#### Data records
----

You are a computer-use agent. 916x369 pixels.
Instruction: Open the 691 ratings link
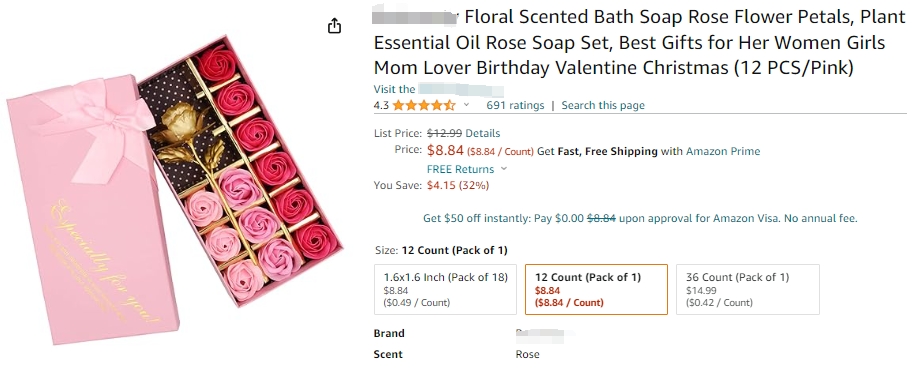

----

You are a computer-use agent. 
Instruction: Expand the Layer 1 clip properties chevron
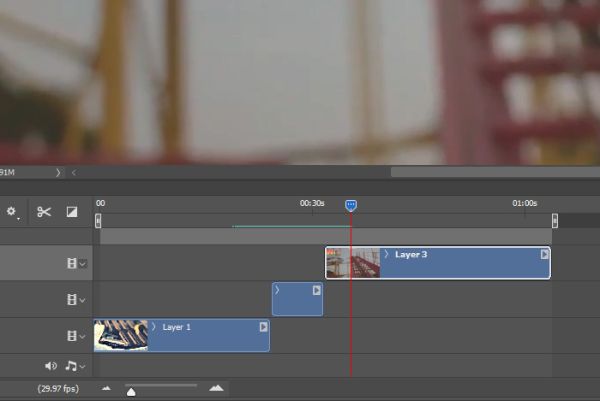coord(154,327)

----

#### Exercise details
Above are the records; report each line in them that includes the word "agent".

#### Task result
You are a computer-use agent. 916x369 pixels.
You are a computer-use agent. 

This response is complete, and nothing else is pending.